What happens when you
have thalassemia?
People whose genes are affected by these changes
may produce less haemoglobin or haemoglobin that are
less efficient in carrying oxygen. Their red blood cells tend
to get destroyed faster too.
When that happens, they do not have enough haemoglobin
or red blood cells (anaemia) to carry oxygen around in their
body, and they may appear pale and feel fatigued.
The type of thalassemia one has depends on the defective
gene a person inherits. The two major types of thalassaemia
are alpha and beta thalassemia, but some people can
have delta thalassemia as well.
Is it a common disease?
While thalassemia is found in almost every country worldwide
, it is more commonly found in Mediterraneans and Asians.
According to the data from the National Thalassemia Registry,
currently there are 4,768 thalassemia patients registered in
Malaysia. Although some may have mild disease and are not
detected or recorded by the registry, among the recorded
cases, 2,800 patients require regular blood transfusion.
What are the common signs and
symptoms?
According to mayoclinic.com, the signs and symptoms
include fatigue, weakness, shortness of breath,
pale appearance and a protruding abdomen.
The severity of symptoms depends on the type of the
disease. Those with thalassemia major are people who
have severe symptoms of thalassemia, while those
with thalassemia intermedia have moderate symptoms.

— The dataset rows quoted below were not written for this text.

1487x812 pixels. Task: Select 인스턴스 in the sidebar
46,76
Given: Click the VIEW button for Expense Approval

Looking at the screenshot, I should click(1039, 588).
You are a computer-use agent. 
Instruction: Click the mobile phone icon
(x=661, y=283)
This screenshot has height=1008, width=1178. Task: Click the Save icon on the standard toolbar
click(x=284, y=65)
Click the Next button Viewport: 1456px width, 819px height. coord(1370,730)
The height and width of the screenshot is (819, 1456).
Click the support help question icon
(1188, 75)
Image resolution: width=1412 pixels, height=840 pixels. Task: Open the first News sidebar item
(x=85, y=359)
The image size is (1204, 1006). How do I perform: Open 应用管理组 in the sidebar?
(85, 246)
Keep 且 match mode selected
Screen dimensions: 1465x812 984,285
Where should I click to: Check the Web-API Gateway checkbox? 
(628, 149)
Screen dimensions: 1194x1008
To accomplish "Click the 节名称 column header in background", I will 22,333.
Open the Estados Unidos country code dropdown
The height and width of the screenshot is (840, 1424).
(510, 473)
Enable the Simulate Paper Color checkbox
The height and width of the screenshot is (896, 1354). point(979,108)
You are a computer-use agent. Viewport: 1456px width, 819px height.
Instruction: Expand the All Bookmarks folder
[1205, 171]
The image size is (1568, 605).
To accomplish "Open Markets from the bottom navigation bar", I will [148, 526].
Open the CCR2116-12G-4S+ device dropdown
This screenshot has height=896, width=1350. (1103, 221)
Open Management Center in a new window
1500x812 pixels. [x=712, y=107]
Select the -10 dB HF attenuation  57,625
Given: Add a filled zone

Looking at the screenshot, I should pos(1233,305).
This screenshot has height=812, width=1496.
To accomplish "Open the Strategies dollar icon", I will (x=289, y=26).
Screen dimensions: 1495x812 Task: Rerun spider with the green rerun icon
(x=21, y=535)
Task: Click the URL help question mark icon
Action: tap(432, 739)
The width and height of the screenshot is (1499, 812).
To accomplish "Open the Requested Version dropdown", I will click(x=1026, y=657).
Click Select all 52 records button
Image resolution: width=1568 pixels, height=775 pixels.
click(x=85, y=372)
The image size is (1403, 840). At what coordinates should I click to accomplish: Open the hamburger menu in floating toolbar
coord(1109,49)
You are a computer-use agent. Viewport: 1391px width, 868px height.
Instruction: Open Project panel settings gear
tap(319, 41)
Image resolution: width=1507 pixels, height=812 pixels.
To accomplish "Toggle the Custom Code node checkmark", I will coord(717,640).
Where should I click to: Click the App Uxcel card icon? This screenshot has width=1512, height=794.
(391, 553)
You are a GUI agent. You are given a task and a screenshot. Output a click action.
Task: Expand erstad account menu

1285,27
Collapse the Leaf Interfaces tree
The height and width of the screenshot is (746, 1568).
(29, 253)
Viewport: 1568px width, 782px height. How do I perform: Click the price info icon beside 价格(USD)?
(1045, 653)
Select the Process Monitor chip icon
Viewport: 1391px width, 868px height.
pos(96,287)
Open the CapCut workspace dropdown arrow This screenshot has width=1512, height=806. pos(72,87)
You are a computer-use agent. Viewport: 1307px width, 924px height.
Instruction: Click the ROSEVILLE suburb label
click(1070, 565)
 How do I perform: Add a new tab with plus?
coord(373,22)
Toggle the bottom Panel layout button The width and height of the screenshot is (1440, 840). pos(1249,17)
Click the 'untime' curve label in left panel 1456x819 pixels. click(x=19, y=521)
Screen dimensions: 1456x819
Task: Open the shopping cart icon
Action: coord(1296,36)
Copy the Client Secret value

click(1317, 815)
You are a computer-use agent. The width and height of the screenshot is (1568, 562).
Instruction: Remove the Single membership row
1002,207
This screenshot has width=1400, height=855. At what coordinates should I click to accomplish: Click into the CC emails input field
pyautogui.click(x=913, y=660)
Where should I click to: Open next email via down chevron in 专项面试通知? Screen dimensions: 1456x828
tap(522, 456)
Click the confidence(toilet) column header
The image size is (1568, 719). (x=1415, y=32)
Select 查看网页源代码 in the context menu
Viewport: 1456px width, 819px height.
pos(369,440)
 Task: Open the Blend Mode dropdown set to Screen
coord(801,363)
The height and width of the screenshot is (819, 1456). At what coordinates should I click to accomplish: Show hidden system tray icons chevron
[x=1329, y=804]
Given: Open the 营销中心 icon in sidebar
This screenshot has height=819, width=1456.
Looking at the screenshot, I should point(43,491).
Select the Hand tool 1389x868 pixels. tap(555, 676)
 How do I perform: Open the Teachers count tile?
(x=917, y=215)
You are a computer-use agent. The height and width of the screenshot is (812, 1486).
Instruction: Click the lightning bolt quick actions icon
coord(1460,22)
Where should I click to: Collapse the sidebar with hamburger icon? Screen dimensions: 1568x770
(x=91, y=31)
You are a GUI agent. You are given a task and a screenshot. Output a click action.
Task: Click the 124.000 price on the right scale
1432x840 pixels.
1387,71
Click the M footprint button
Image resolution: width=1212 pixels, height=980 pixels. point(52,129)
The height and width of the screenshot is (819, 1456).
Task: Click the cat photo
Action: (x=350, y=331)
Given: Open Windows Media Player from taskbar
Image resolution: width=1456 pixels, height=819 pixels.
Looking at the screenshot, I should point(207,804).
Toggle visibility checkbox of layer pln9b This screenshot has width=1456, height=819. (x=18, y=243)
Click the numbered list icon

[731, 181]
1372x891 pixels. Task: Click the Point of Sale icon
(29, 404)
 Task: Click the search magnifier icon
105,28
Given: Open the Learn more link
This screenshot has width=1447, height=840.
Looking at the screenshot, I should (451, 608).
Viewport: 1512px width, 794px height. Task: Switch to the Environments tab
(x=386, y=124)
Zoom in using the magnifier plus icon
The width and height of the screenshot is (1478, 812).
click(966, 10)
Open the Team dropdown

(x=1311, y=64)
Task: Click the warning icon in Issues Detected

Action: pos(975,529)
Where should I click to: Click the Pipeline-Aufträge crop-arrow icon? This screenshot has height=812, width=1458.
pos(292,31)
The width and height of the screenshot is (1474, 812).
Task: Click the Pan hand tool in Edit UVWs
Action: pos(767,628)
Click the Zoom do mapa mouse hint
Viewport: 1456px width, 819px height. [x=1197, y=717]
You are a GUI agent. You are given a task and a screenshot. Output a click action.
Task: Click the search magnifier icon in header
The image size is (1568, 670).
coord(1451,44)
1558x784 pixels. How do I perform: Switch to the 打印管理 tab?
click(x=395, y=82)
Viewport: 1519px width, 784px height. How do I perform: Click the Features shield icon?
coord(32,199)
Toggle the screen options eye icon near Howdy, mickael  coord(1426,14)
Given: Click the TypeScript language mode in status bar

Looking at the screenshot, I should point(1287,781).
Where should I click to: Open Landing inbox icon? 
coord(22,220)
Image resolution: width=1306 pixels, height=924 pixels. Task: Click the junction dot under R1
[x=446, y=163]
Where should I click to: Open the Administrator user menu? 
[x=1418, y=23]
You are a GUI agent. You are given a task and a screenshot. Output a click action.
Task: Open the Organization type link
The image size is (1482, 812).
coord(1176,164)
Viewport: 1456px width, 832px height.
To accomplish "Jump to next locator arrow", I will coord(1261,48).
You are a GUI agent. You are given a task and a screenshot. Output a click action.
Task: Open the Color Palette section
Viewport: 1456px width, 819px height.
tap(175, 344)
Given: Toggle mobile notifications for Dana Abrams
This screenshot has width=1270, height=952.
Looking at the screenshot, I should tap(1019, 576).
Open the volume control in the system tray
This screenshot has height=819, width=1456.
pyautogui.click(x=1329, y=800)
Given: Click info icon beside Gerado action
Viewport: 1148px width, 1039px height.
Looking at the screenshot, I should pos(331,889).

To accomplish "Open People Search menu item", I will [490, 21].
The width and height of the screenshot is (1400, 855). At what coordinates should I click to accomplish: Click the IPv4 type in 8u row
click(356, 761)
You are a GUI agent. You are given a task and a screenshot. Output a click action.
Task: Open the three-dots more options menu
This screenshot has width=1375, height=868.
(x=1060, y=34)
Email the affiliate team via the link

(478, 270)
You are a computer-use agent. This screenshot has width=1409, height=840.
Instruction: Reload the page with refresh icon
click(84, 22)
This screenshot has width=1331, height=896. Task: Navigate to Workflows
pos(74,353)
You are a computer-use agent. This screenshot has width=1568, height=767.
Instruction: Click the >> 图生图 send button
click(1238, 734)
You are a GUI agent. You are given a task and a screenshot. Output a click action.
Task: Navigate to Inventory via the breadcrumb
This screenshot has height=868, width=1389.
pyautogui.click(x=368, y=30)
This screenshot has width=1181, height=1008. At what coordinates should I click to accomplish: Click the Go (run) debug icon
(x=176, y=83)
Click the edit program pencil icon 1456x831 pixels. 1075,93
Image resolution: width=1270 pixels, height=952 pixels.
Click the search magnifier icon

People who have thalassemia minor are people who carry
the changes in their genes (carriers), but are healthy and
have mild or no symptoms.
The symptoms of thalassemia major start very young,
usually at the age of 6 months, although the severe
ones could start earlier.
For thalassemia major, diagnosis is usually made in the
first year of life.
The child may have poor feeding and poor growth. The
parents may notice that the child is pale and that the
abdomen is distended due to an enlarged spleen
and/or liver.
Are there many thalassemia
carriers around?
Based on the many screening studies conducted (
including those by the Ministry of Health), the carrier
rate averages at about 5%, which means about one
in 20 Malaysians carry the thalassemia gene.
Thalassemia carriers should not be worried or stigmatised
by their carrier status. However, they need to be aware
of the risks involved when they have children with another
thalassemia carrier. For instance, when both parents are
beta thalassemia carriers, there is a 25% chance their
child will have thalassemia.
How is it diagnosed?
Thalassemia is diagnosed by a series of blood tests
. The first blood test evaluates the quality, shape and
size of a person's red blood cells. If they are not normal,
further tests, including tests to evaluate the haemoglobin
and DNA, will be performed to diagnose the disease.
Is it treatable or curable?
Not all thalassemia patients need treatment, but
those who do can be treated with regular blood
transfusions. This way, patients will have enough
healthy red blood cells that can carry enough
oxygen to all parts of the body.
However, regular transfusions can cause iron to
accumulate in the patient's body. Therefore, they need treatment
to remove excess iron from their bodies as well.
While thalassemia can be cured with bone marrow transplantation
(BMT), it is not available to many thalassemia patients due to
difficulties in finding a compatible donor.